Сегодняшний взрыв притворного мистицизма – это бунт не против результатов науки (их уписывают – аж за ушами трещит), а против честности, к которой она принуждает, против умаления своих страстей перед реалиями внешнего мира

Белые больничные колонны, мраморные доски с длинными списками павших университантов, наградная скрижаль – насчет того самого ордена Ленина за развитие русской (не советской – сорок четвертый год) науки. А пролетом выше, на получердачном третьем этаже, куда без специальной нужды не ступала нога белого человека, когда-то заходилась воем аэродинамическая труба – идиотские термины: «державка», «насадок»… – в конце концов, говорят, и погубившая нашего декана (ястребиный взгляд, ястребиный нос, боевые ордена – штурман бомбардировщика, – чтимые мною почище его членкорства и Госпремий за разреженные космические подвиги).
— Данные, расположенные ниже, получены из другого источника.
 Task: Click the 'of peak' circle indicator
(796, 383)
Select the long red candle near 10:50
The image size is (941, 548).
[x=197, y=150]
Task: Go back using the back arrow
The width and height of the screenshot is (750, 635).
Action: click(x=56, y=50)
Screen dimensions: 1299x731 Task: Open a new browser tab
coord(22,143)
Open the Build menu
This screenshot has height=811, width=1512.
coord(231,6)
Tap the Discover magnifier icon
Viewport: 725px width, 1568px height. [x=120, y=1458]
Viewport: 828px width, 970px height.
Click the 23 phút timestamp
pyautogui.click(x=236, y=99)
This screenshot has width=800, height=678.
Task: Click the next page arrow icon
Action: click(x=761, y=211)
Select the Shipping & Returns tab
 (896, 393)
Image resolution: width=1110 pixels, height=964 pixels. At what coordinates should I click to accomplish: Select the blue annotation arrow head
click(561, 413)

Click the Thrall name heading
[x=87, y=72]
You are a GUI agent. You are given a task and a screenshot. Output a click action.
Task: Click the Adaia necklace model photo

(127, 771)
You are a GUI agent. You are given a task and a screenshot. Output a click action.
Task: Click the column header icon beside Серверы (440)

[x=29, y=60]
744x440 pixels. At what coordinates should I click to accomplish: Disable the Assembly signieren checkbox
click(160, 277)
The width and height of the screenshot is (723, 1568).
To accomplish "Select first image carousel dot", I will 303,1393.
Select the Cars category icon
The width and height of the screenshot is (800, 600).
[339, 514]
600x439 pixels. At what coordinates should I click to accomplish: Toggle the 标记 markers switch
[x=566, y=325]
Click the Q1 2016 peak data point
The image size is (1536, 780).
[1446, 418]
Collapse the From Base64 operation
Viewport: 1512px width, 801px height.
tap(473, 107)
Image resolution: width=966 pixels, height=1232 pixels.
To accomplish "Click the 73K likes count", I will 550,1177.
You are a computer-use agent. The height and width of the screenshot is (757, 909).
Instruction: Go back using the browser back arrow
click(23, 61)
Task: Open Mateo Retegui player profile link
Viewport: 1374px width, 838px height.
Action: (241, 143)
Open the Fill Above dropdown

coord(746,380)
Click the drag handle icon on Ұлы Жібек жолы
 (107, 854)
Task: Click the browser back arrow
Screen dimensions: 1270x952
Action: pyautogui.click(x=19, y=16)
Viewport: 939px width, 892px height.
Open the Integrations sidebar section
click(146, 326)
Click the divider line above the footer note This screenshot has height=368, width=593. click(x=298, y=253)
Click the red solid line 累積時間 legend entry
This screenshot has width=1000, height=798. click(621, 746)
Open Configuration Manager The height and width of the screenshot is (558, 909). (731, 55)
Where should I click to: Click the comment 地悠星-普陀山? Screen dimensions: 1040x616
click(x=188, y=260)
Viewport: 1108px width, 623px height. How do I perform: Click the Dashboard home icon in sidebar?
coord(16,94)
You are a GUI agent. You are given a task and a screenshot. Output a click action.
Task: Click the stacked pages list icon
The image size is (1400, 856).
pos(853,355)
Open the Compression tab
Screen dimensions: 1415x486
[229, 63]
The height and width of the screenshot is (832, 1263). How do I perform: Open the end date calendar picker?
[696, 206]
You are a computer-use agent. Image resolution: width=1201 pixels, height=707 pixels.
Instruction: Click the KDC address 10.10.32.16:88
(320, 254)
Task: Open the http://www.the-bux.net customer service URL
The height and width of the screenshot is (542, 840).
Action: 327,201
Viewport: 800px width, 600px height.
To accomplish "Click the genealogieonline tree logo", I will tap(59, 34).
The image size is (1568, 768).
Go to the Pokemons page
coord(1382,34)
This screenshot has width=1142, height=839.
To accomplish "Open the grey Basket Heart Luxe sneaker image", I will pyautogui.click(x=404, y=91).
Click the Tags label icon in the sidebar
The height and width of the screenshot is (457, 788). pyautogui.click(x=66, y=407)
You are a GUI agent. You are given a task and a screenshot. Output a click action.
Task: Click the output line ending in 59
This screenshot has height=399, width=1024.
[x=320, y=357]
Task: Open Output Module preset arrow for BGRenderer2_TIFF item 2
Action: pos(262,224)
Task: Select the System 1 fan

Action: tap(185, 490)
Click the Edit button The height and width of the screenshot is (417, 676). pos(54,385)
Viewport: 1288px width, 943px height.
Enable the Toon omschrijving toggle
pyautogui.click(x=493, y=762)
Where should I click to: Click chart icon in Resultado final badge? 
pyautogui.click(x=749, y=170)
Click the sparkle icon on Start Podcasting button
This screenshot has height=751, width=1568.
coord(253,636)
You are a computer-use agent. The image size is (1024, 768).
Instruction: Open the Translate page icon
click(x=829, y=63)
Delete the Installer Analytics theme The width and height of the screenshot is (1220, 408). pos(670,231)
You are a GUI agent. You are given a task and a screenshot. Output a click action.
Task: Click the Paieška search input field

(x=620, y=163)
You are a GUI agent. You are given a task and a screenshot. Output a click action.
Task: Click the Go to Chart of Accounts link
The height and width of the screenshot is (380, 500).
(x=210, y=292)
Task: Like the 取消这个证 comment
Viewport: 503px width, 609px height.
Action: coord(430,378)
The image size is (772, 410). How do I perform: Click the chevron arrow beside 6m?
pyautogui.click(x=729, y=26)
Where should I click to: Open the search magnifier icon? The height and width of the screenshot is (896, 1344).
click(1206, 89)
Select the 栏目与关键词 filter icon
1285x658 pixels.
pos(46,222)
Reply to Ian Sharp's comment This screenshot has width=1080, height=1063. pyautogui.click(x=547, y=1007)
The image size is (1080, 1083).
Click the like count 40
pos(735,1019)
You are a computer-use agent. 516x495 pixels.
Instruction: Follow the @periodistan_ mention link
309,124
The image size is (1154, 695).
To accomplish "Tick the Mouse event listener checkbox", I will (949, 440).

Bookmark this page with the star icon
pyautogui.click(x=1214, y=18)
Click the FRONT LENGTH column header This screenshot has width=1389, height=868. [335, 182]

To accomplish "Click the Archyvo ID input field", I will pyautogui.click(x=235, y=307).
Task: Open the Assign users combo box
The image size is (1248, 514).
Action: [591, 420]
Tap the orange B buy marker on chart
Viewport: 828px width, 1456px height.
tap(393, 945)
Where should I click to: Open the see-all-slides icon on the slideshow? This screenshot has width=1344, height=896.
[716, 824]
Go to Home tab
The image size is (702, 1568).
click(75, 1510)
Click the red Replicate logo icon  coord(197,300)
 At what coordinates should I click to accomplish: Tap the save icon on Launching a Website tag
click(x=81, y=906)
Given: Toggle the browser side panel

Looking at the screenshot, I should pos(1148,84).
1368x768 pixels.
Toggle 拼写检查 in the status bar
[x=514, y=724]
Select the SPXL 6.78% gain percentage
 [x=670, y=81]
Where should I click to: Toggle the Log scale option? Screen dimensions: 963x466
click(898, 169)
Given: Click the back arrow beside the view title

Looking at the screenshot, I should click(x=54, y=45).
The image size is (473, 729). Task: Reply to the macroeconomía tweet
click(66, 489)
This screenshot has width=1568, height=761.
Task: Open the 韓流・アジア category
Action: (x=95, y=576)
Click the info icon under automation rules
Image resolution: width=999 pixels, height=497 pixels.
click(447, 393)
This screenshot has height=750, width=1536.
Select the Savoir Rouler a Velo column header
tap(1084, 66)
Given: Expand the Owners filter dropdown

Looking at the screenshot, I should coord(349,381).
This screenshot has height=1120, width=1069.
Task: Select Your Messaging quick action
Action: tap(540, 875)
Он вроде бы отказался переселять факультет в Петергоф под тем предлогом, что во время транспортировки трубы ее секретное устройство может быть раскрыто по форме контейнеров. В отместку ректор наслал на него комиссию столь свирепую… Теперь его портрет висит в Петергофском бетонном остроге между Ляпуновым и Чебышевым, но это уже по блату.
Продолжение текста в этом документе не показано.